Feodal sistem, başka bir şekil altında tekrar geri döndü. Tarıma elverişli arazilerin işletilmesi ve ve inşaat sektörü belli sayıda yatırımcının hâkimiyetine geçti. Belli sayıda bir azınlık hem üretim ve para kaynaklarının başında hem de siyasi ve güç kontrol bu kişilerin ellerindedir. Ve bugün Mısır’ın milyarderlerin durumu çok hırçın ve vahşi görünüm arzetmektedir. Raporlara göre, bugün Mısır’da 500 milyarder ve milyoner var. 152 bin kişinin geliri 2.1 milyon cüneyhtir. 40 milyon kişinin aylık geliri ise 175 cüneyh. 10 milyona yakın kişi ise açlık sınırının altında ve 1 cüneyhle geçiniyor (1 TL= 4 cüneyh). Adaletsizlik ve sermaye sahiplerinin iktidarı elde tuttukları ve bu şekilde aslında rejimi satın aldıkları görülüyor. Bu sayede bazı büyük iş adamlarının millet meclisine girdikleri ve iktidarda söz sahibi olduklarını görüyoruz. İşadamlarının Millet meclisinde yer almak istemelerinin sebebi halka hizmet etmek mi? Hayır, asla. Bu kişilerin amacı milletvekili imtiyazını kullanarak üretime elverişli topraklara sahip olmak ve demir, çimento gibi hayatın can damarı olan ürünleri, işletmeyi ve üretimi elde tutmaktan başka bir şey değildir. Genel maslahatlarla bakanların ve parlamenterlerin menfaatlerine müdahale ederek halkın hak ve hukuklarını kendi sermayelerine katarak adaletsizliğin, açlığın ülkede kol gezmesine yol açıyorlar.

Kayıtlar:
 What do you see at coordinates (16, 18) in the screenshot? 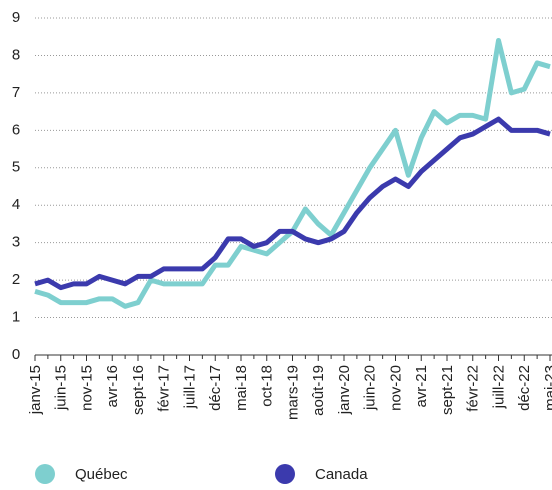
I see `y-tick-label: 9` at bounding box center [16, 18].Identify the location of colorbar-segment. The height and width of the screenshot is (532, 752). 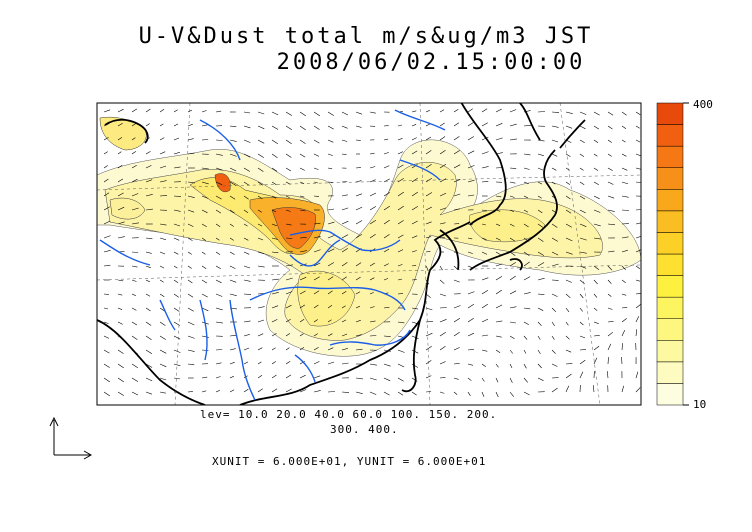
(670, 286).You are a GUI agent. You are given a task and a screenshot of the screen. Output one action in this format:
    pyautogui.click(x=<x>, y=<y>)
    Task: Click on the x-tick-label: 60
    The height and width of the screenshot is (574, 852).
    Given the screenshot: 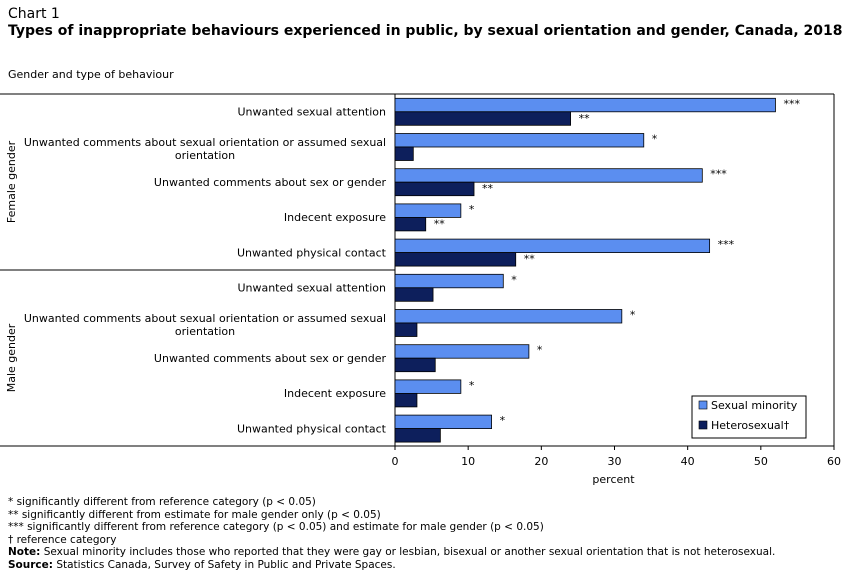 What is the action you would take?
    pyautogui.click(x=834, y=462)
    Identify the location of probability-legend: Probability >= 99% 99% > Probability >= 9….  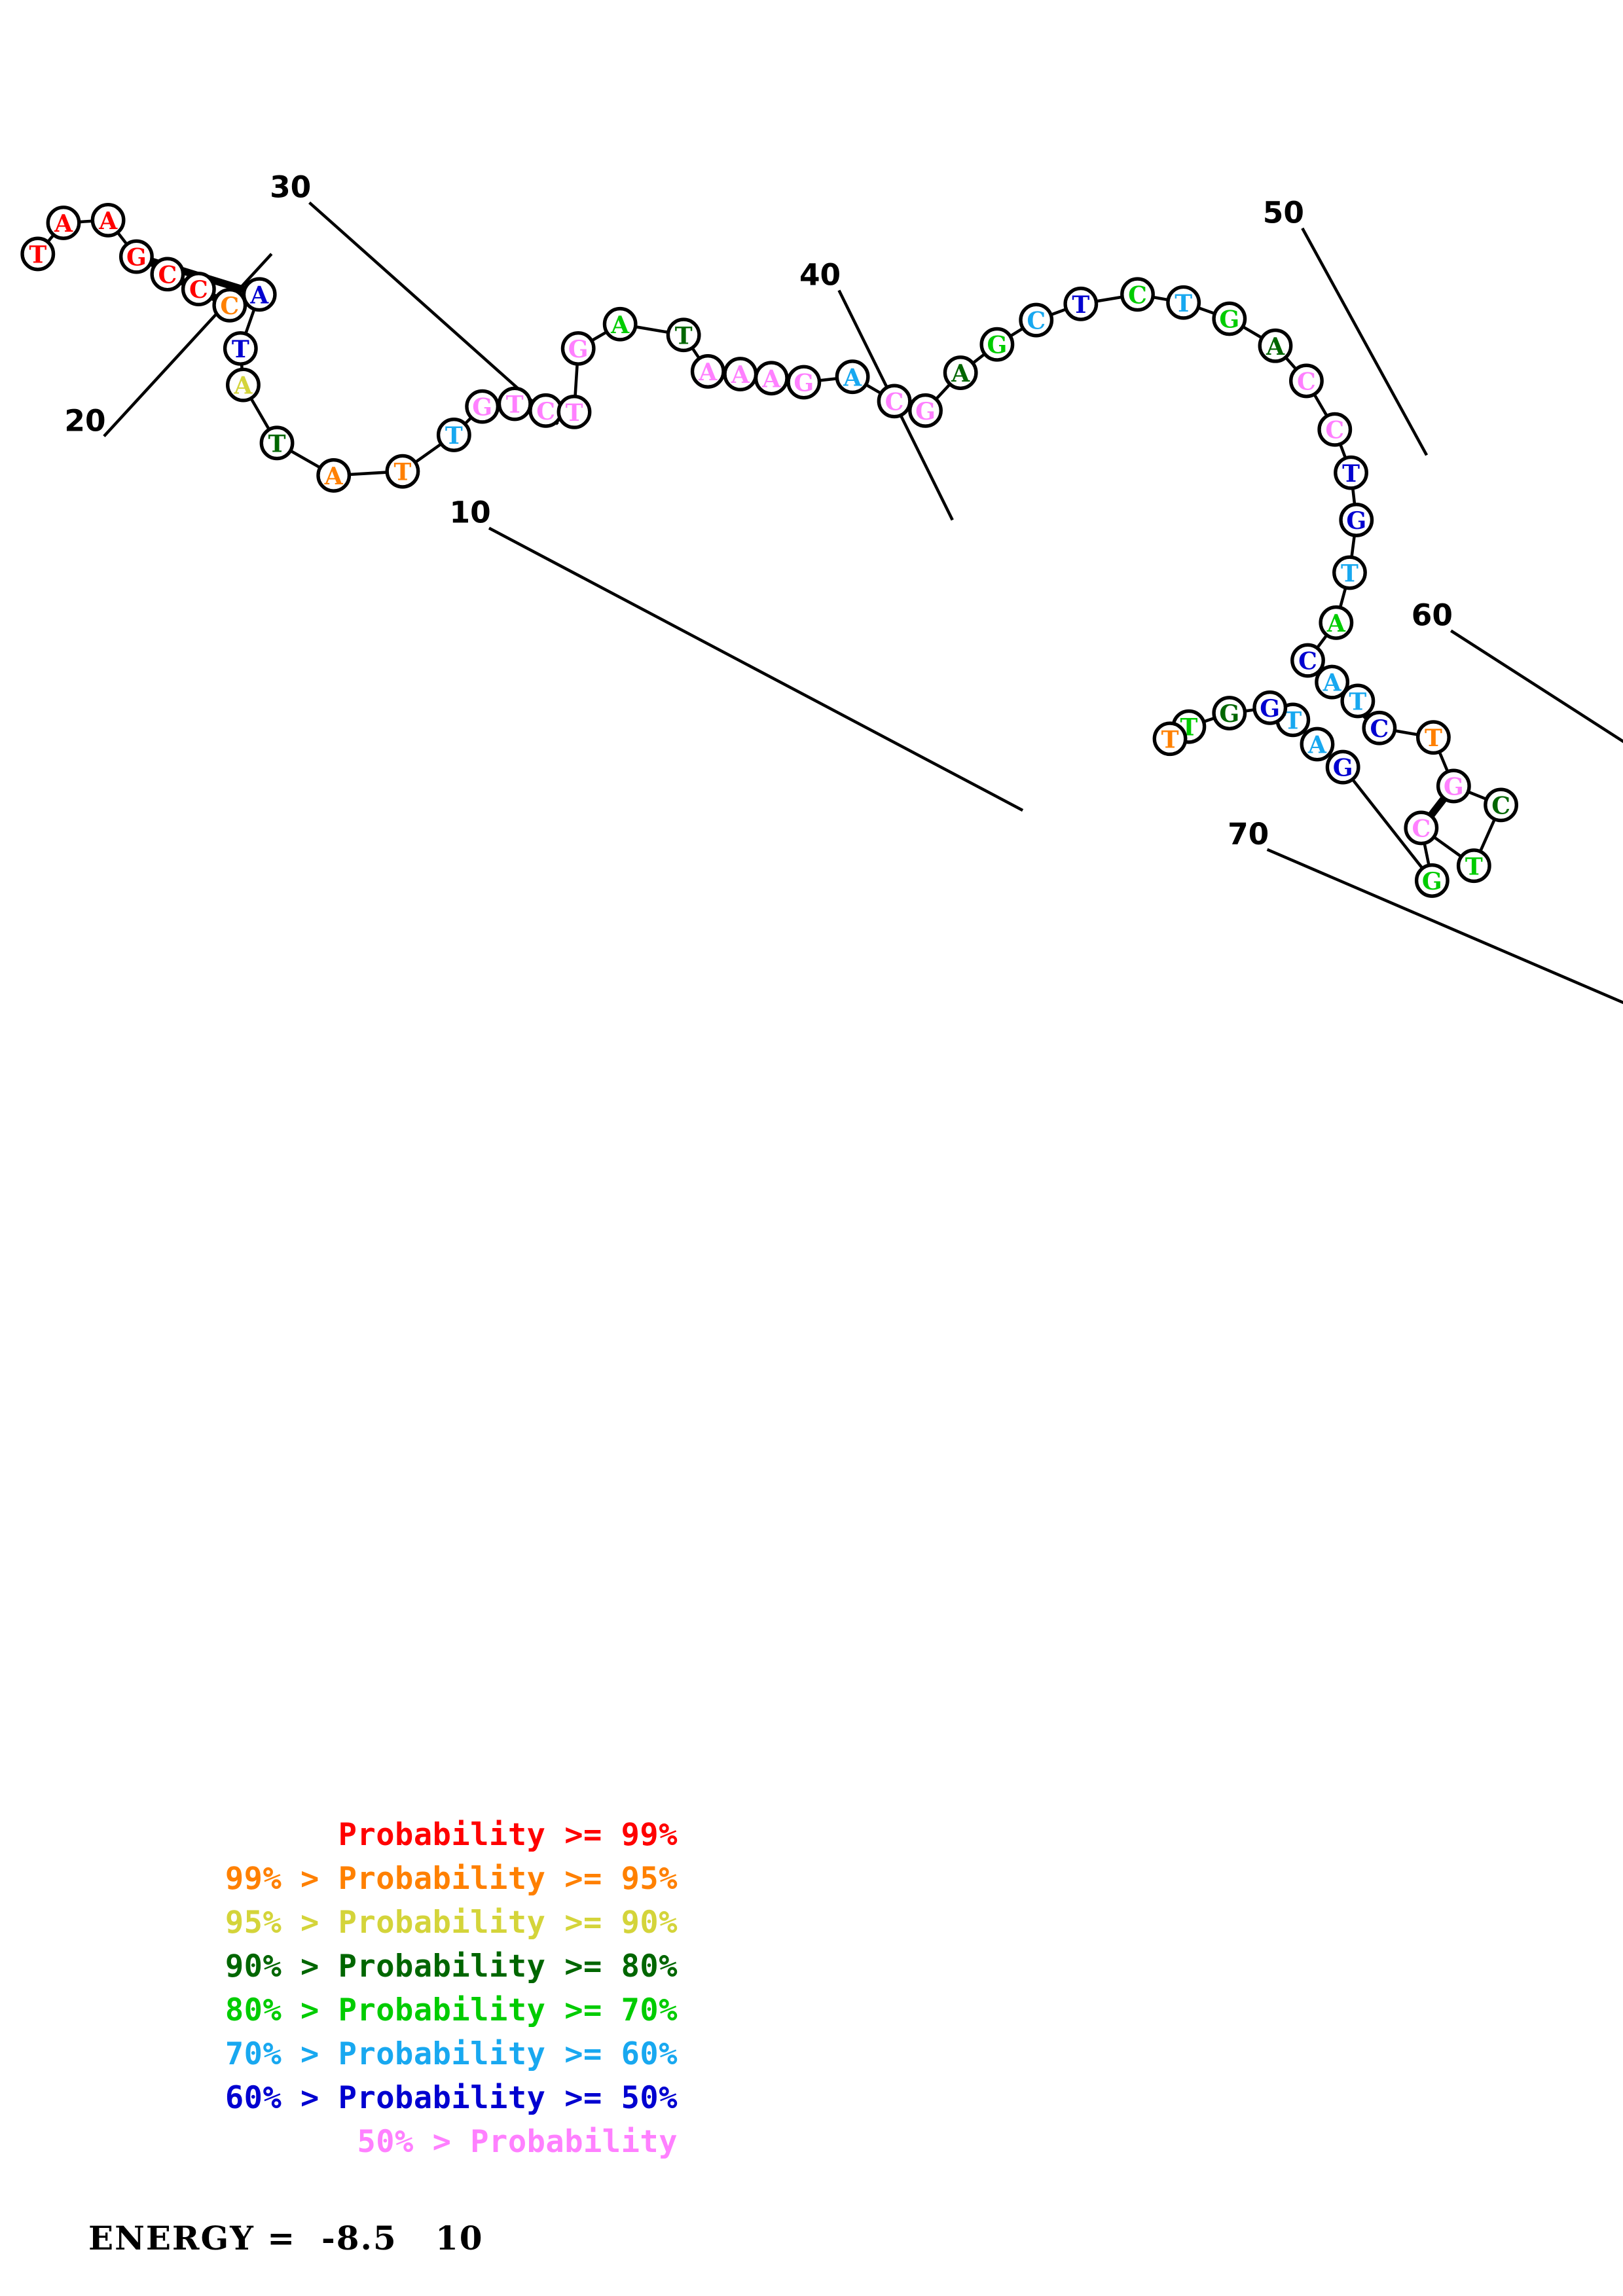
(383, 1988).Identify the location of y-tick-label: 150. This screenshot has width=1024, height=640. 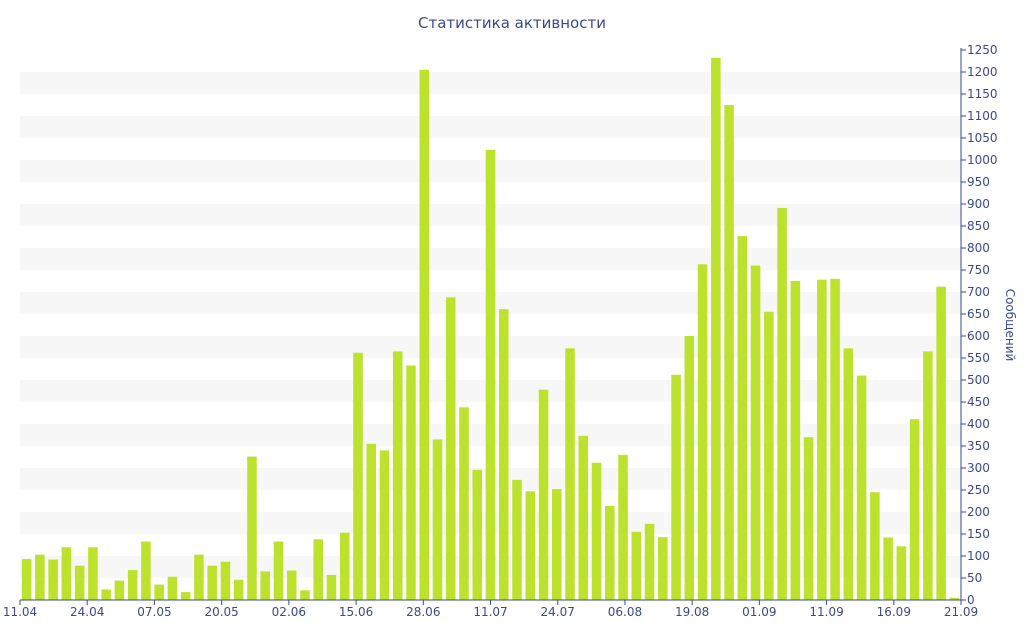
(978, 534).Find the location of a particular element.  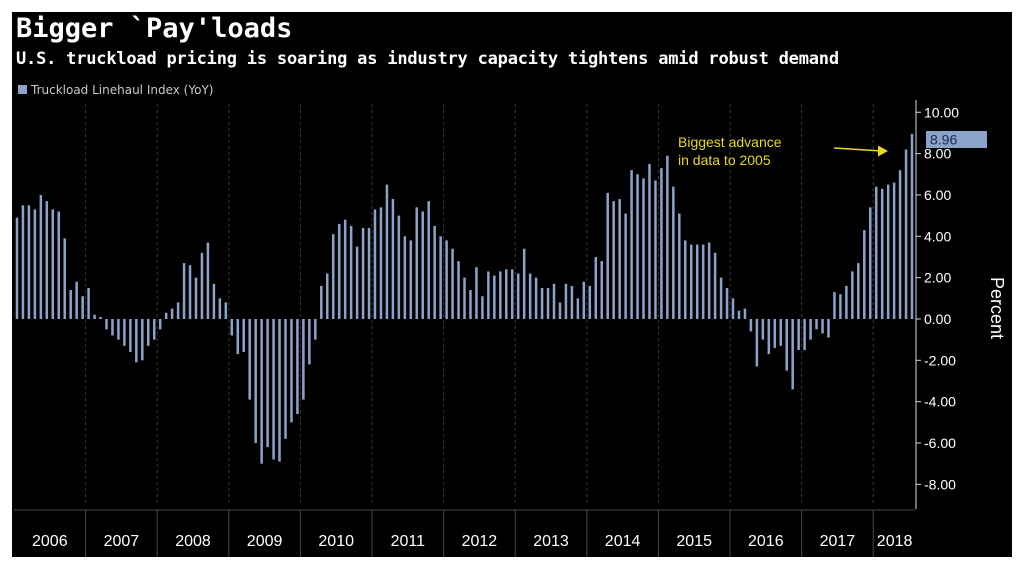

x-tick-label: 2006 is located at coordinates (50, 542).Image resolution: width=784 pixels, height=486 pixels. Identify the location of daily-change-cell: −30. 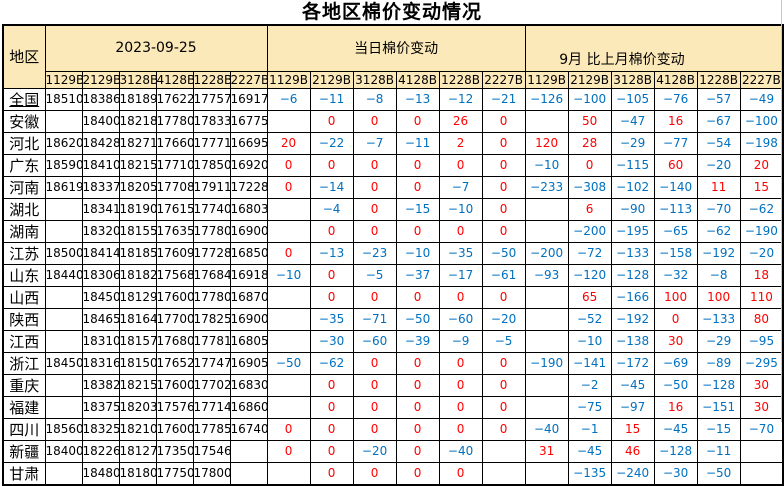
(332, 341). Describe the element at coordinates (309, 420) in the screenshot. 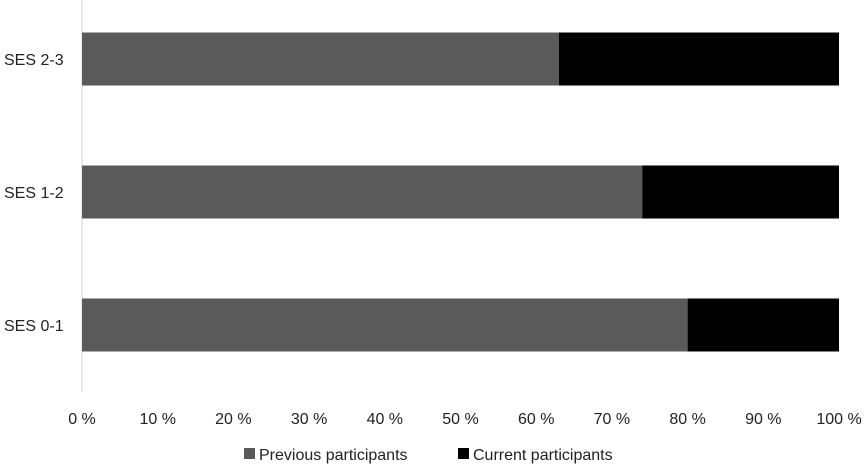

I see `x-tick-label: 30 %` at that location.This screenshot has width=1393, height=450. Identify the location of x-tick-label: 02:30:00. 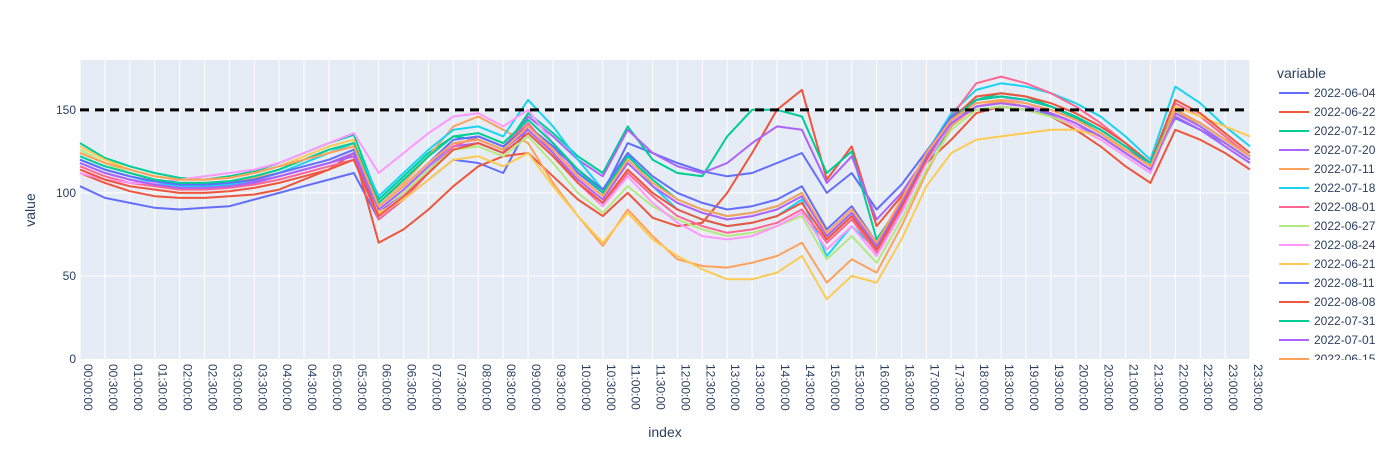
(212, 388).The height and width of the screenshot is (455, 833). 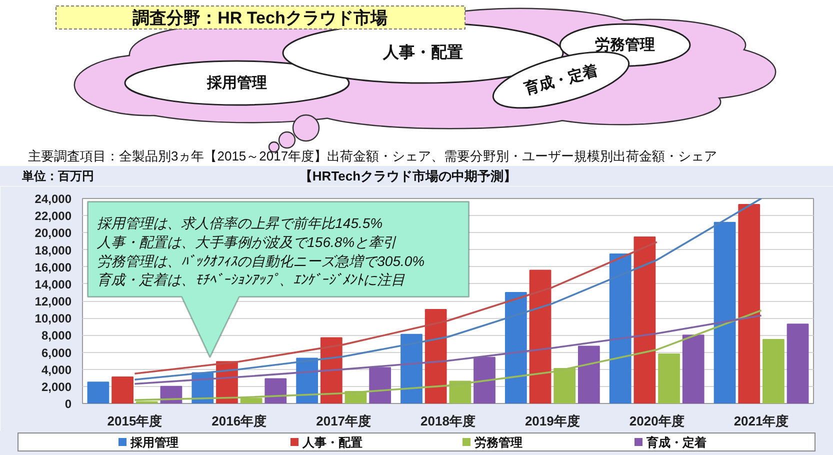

Yapılacak işler:
**A.** Seçilen metne göre iş adamları neden millet meclisine girmek istiyor? Bir ile üç cümle arasında açıklayın.
**B.** Seçilen metindeki "Feodal sistem, başka bir şekil altında" diye başlayan paragrafı ana bilgileri koruyarak madde listesi hâlinde yeniden yazın.
**C.** Seçilen metne göre Mısır'da aylık geliri 175 cüneyh olan kaç kişi var?

Tamamlanan çalışma:
**A.** Metne göre iş adamlarının amacı halka hizmet etmek değildir. Milletvekili imtiyazını kullanarak üretime elverişli topraklara sahip olmak ve demir, çimento gibi hayatın can damarı olan ürünlerin işletmesini ve üretimini ellerinde tutmak isterler.

**B.**
- Feodal sistem başka bir biçimde geri döndü. Tarıma elverişli araziler ve inşaat sektörü az sayıda yatırımcının eline geçti.
- Bu azınlık hem üretim ve para kaynaklarını hem de siyasi gücü elinde tutuyor.
- Raporlara göre Mısır'da 500 milyarder ve milyoner var. 152 bin kişinin geliri 2,1 milyon cüneyh.
- 40 milyon kişinin aylık geliri 175 cüneyh. 10 milyona yakın kişi açlık sınırının altında yaşıyor ve 1 cüneyhle geçiniyor (1 TL = 4 cüneyh).
- Sermaye sahipleri iktidarı elde tutuyor ve böylece rejimi satın alıyor. Bazı büyük iş adamları meclise girerek iktidarda söz sahibi oluyor.
- Amaçları halka hizmet etmek değil. Milletvekili imtiyazıyla verimli topraklara sahip olmak, demir ve çimento gibi temel ürünlerin üretimini ele geçirmek istiyorlar.
- Halkın haklarını kendi sermayelerine katıyorlar ve ülkede adaletsizliğe ve açlığa yol açıyorlar.

**C.** 40 milyon kişi.